Photo by Angela Tilley

High rent, low vacancy rates, and intense competition for rental units in cities like Vancouver and Toronto are making it increasingly difficult for students to find affordable housing.

A Globe and Mail article published Aug. 5 reported that students at Simon Fraser University (SFU) in Vancouver had been forced into homelessness—sleeping on campus at night after being evicted from their rental units, unable to find new housing at reasonable prices.

Kerry Gold, a real estate journalist who wrote the article, said most people aren’t aware that student homelessness is an issue.

“I don’t think that the problem has been recognized. From talking to the students, they said they feel pretty invisible and nobody really knows what’s going on,” Gold said.

Whether it’s paying rent to a friend to sleep on their couch, living at home, or commuting hours to school, the Globe and Mail article states that many students are finding themselves forced to seek out non-traditional living arrangements to afford housing in expensive and competitive rental markets.

Tamara Jones, vice-president (equity) at the Ryerson Students’ Union, said that while she hasn’t encountered fellow students forced into homelessness, she knows many people living in less-than-adequate housing arrangements in the Toronto area.

“I’ve heard of like three, four people sharing two bedroom condos, or people having the living room as their bedroom just to cut costs on rent,” she said. “Personally, I pay around $720 a month for a room in a three bedroom apartment, and my room is the size of my office at the [Ryerson] student union.”

The rental apartment vacancy rate in central Toronto, where Ryerson is located, is 1.7 per cent, according to a 2015 rental market report by the Canadian Mortgage and Housing Corporation (CMHC). The average monthly rent for a one-bedroom unit in the area is $1,365.

Lack of affordable housing is a structural issue that contributes to homelessness, according to Stephen Gaetz, director of the Canadian Observatory on Homelessness, a non-profit research institute.

“If you’re living with a partner and going to university and the relationship breaks up and you don’t have the resources to get a new place, you may wind up homeless,” Gaetz said.

“So it’s usually for individuals a confluence of a number of factors, but it all comes down to this—they don’t have enough money and they don’t have enough support to remain housed,” Gaetz added.

Jones said she feels students in major urban cities like Toronto are particularly vulnerable to housing insecurity.

“You’re 18, 19-years-old and you’re looking for a place downtown. There’s so much that we don’t know, and it’s so easy to take advantage of students in those situations,” Jones said.

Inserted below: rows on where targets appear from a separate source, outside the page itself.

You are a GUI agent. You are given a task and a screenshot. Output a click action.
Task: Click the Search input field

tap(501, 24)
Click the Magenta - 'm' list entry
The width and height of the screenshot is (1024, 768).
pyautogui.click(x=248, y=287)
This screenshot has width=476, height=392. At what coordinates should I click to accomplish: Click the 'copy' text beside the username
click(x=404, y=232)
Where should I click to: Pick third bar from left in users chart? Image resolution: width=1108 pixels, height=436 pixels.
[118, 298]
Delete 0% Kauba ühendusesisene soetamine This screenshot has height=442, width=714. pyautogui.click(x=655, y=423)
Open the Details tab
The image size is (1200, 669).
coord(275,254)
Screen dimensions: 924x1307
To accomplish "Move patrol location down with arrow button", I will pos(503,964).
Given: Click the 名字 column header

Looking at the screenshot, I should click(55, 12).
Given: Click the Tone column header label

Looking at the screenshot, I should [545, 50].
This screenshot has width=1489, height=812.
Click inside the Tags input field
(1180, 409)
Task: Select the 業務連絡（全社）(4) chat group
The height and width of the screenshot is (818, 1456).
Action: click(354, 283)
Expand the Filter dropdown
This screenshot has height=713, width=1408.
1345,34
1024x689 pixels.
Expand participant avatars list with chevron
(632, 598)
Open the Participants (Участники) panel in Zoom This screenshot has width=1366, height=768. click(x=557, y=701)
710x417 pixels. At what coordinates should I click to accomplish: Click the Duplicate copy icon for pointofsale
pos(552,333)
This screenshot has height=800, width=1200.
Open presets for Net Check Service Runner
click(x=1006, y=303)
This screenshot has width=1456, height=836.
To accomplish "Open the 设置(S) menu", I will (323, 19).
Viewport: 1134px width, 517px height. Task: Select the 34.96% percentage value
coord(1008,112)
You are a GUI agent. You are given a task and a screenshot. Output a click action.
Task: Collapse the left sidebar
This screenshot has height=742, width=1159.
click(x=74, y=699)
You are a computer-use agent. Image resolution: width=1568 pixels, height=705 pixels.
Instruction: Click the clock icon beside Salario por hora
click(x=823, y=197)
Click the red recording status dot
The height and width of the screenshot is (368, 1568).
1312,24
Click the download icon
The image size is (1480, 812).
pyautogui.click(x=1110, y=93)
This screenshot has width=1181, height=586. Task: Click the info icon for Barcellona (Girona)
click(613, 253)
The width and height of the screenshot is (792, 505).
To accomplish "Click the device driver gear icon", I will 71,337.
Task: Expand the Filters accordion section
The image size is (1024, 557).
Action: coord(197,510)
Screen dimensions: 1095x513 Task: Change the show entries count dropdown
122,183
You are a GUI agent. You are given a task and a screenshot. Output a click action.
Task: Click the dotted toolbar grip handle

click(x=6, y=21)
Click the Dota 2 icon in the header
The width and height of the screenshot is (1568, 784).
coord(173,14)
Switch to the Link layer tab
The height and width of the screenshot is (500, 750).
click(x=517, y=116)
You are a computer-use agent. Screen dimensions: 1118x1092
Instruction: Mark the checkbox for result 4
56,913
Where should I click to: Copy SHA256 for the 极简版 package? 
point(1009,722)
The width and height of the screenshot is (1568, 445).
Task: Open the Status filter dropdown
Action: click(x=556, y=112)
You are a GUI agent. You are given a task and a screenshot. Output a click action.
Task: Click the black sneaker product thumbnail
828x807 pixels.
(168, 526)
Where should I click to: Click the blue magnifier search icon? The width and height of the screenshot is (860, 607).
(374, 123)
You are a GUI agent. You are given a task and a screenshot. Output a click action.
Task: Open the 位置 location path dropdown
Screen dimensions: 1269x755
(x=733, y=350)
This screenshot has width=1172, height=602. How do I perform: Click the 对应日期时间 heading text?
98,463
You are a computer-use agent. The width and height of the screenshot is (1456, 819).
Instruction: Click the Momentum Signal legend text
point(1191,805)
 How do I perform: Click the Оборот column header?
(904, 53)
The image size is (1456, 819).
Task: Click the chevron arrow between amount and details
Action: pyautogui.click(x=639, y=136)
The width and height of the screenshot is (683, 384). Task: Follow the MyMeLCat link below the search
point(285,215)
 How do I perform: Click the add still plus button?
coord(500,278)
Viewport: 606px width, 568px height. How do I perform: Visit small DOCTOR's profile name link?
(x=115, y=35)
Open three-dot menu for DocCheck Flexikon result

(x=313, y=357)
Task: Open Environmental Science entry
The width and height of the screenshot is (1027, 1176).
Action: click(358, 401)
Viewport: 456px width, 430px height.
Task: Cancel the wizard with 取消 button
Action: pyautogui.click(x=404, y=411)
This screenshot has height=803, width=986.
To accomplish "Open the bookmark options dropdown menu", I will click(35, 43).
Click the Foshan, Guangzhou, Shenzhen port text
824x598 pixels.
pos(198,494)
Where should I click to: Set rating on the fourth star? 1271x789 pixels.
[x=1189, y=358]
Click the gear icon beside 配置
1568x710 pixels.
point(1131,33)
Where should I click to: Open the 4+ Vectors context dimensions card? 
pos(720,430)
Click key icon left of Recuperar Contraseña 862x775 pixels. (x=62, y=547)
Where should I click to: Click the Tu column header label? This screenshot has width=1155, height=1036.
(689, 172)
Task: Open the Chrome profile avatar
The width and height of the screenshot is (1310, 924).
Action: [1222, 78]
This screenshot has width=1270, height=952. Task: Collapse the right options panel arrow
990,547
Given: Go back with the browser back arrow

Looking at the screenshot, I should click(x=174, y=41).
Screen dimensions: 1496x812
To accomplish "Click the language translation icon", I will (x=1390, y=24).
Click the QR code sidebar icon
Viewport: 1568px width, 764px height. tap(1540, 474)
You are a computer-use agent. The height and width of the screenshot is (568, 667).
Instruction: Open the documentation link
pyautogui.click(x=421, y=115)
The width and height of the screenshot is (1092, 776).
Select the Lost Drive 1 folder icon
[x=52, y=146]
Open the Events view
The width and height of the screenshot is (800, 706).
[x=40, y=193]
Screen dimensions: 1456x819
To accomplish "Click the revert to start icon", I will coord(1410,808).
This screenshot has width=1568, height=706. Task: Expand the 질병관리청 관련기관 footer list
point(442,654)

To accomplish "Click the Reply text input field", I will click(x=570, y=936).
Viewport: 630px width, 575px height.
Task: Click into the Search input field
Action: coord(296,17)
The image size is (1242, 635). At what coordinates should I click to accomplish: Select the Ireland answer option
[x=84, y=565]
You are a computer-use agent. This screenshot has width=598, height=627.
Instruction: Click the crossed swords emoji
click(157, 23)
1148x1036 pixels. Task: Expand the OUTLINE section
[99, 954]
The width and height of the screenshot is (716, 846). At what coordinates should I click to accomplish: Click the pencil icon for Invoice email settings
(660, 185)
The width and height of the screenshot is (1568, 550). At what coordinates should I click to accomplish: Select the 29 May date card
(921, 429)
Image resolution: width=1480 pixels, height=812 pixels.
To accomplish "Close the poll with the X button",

Two of the students Gold interviewed about their homelessness for the Globe article said they were forced out of their rental accommodations by landlord “renoviction,” which means evicting tenants in order to upgrade a unit so the landlord can charge higher rent.

To evict a tenant on these grounds is a violation of Ontario Residential Tenancies Act, according to CMHC market analyst Andrew Scott.

“You can’t evict someone for the purpose of renovating and charging higher rents,” Scott said. “I think if tenants do know their rights, it is possible to fight these things.”

Jones said she feels that while most students aren’t aware of their rights as tenants, even those who are might be hesitant to exercise them.

“The rental market is so competitive that you might be kind of nervous that if you voice your concerns, you might get evicted, or they might not want you to re-sign the lease,” she said. “Or they’ll find someone else who isn’t going to make a fuss about certain things.”

However, Jones and Scott both agree education about the rental market and tenancy rights is an important first step for students looking for housing.

“I think that schools should be more involved in giving us the education that we need to live downtown, or to rent in general, maybe through workshops or seminars,” Jones said.

The CMHC provides information for renters on its website, including an outline of tenancy laws by province and data on average rents in different areas, so tenants know what appropriate rents to pay should look like.

Gold said her article on student homelessness was shared about 10,000 times.

“I think for millennials, it really spoke to that demographic. They don’t often get spoken for in the whole housing issue, because they don’t have a lot of money,” she said.